** BEGIN **

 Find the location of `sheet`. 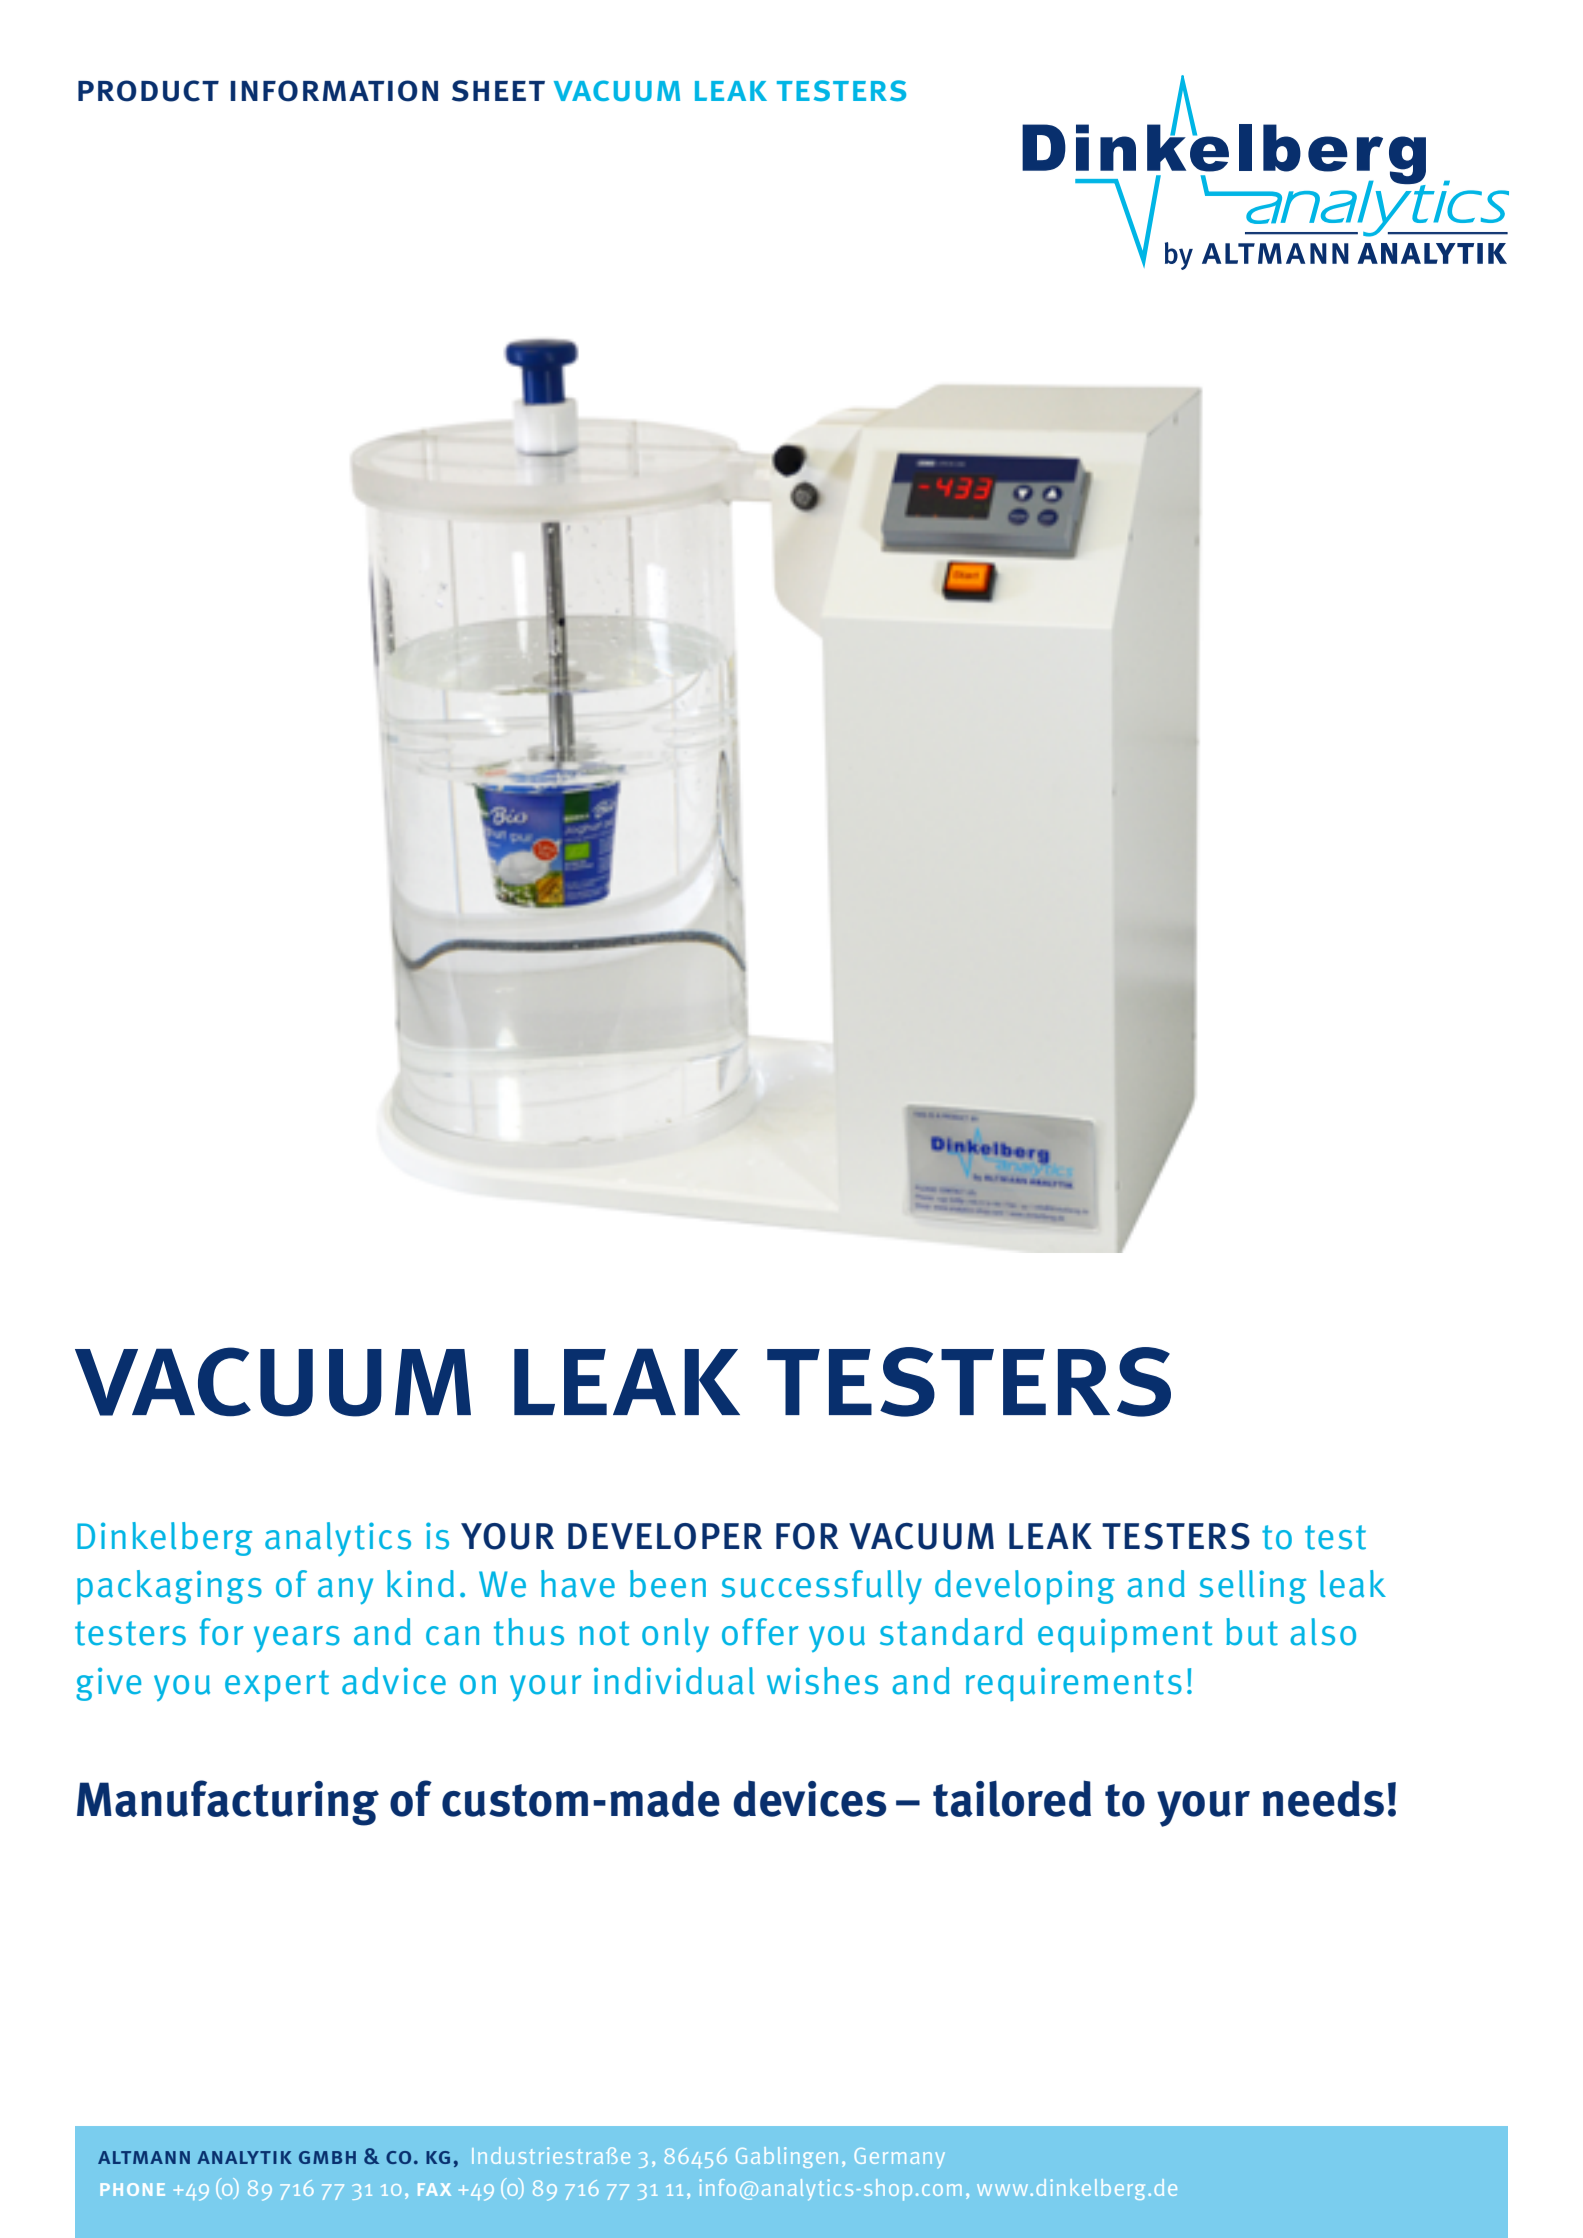

sheet is located at coordinates (498, 91).
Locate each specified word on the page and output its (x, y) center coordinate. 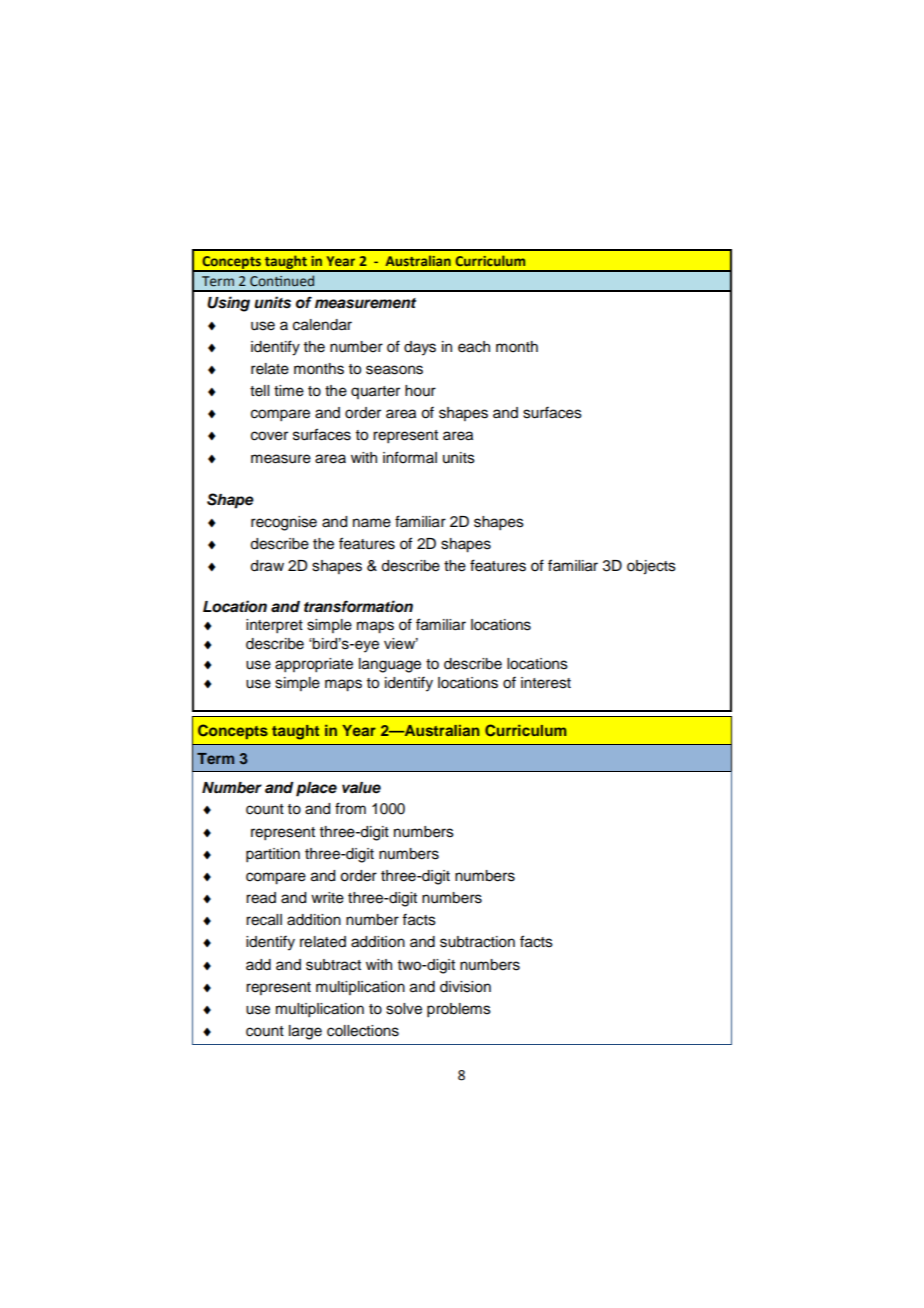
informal (410, 457)
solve (404, 1009)
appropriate (314, 665)
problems (459, 1010)
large (305, 1032)
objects (651, 567)
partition (273, 855)
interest (546, 683)
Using (228, 304)
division (465, 987)
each (474, 347)
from (350, 808)
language (390, 665)
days (420, 348)
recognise (284, 523)
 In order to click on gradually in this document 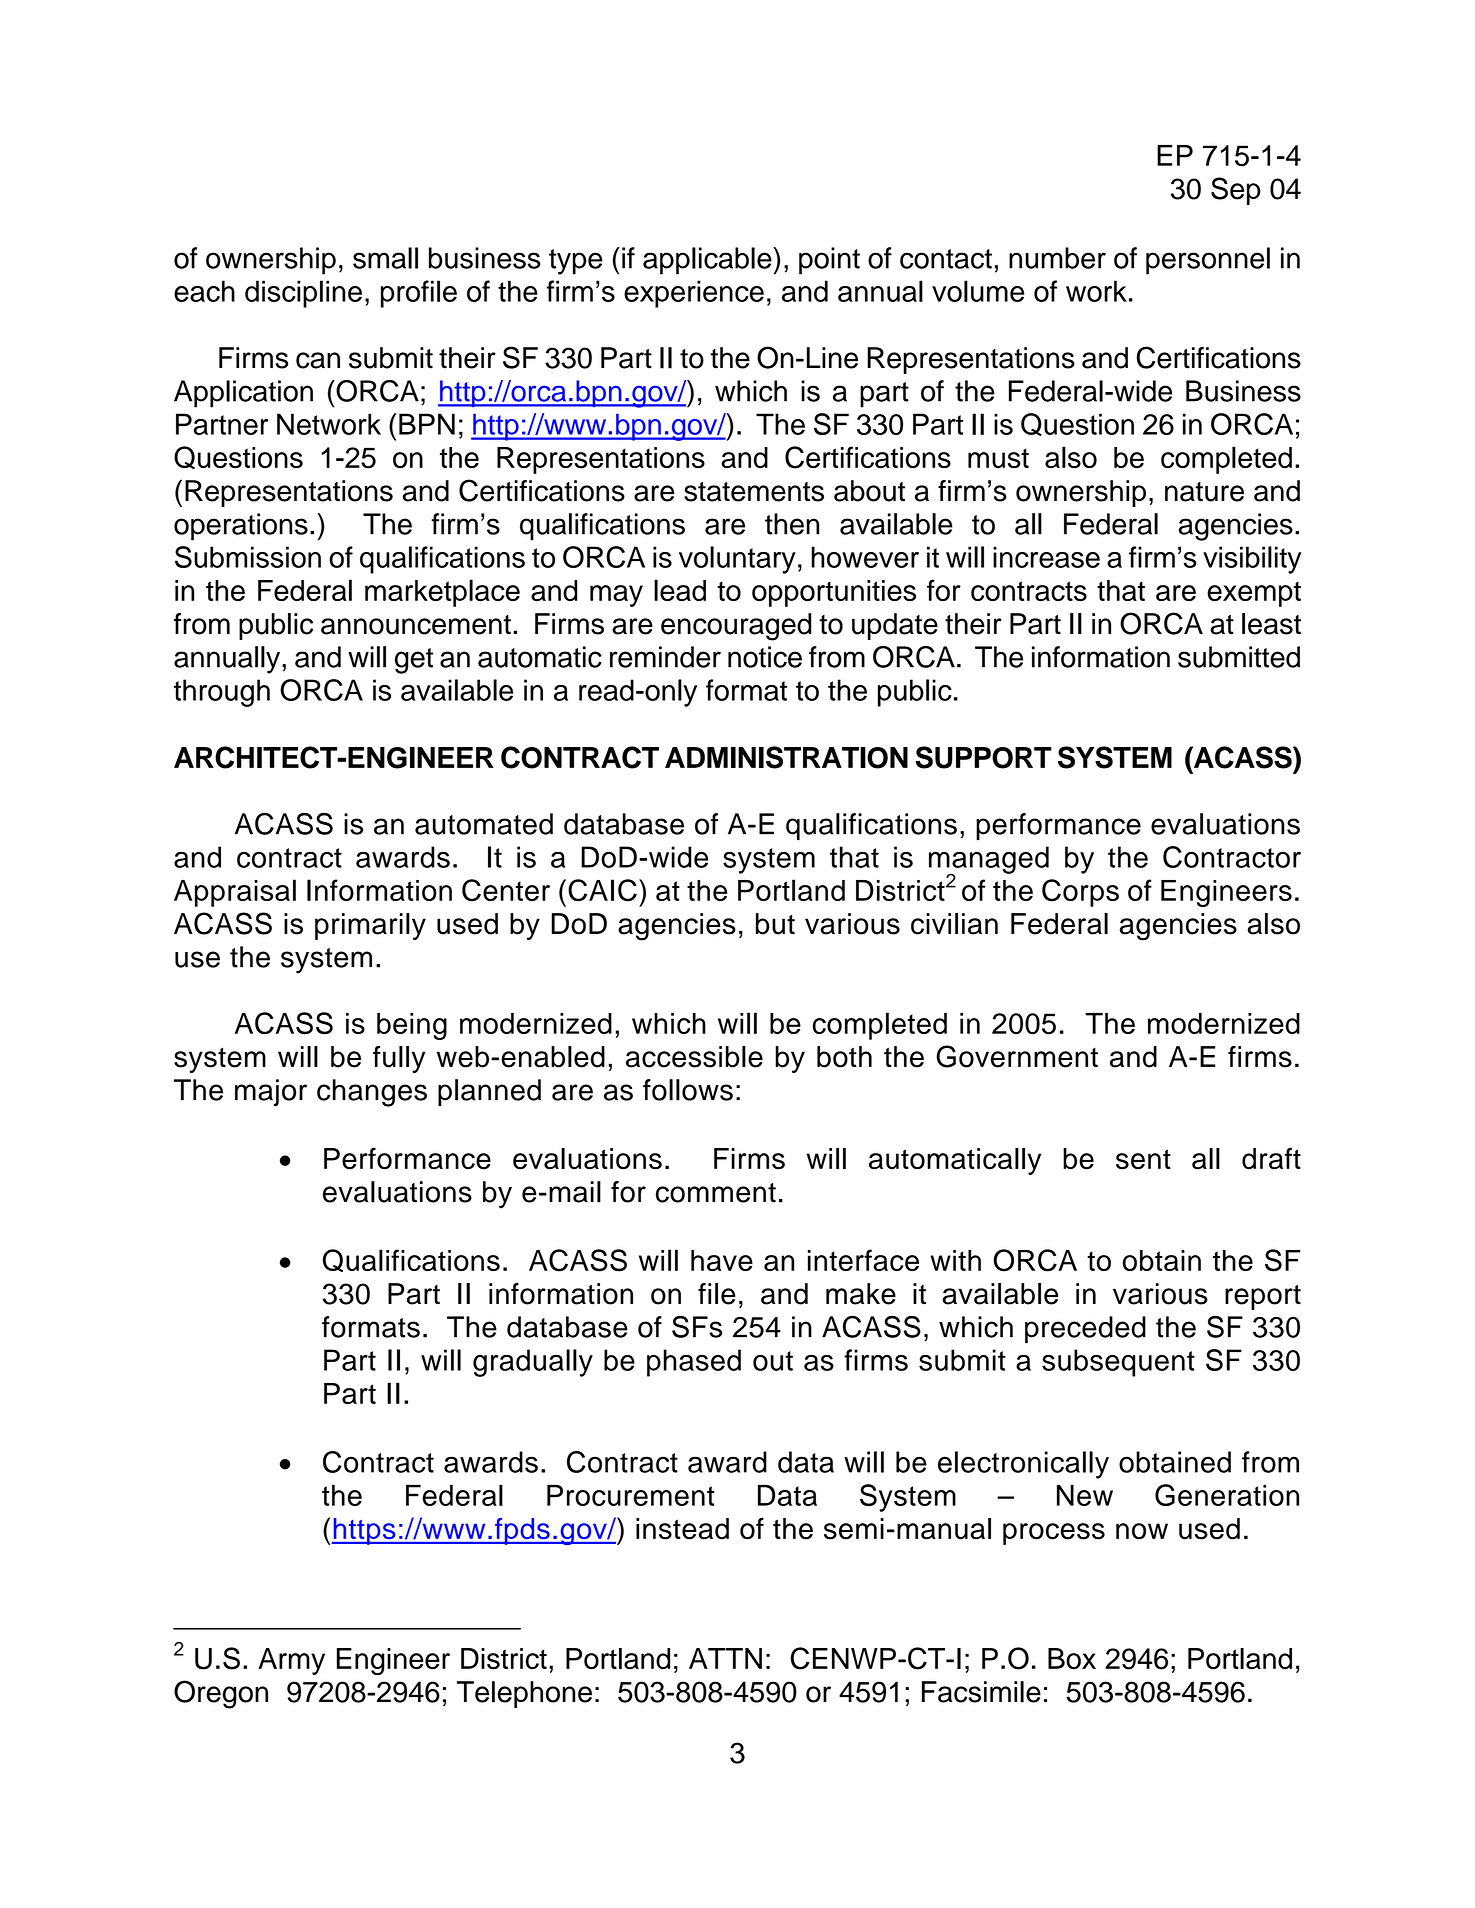, I will do `click(533, 1363)`.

** END **

What the task asks - Can you write out the part of the entries that opens with the line containing "Locate each specified" and closes with the line containing "interest (546, 683)", with both of those lines and the request included, and raise every coordinate in the answers by 23? Leave out the pictures.

Output of the exercise -
Locate each specified word on the page and output its (x, y) center coordinate. 
informal (433, 480)
solve (427, 1032)
appropriate (337, 688)
problems (482, 1033)
large (328, 1055)
objects (674, 590)
partition (296, 878)
interest (569, 706)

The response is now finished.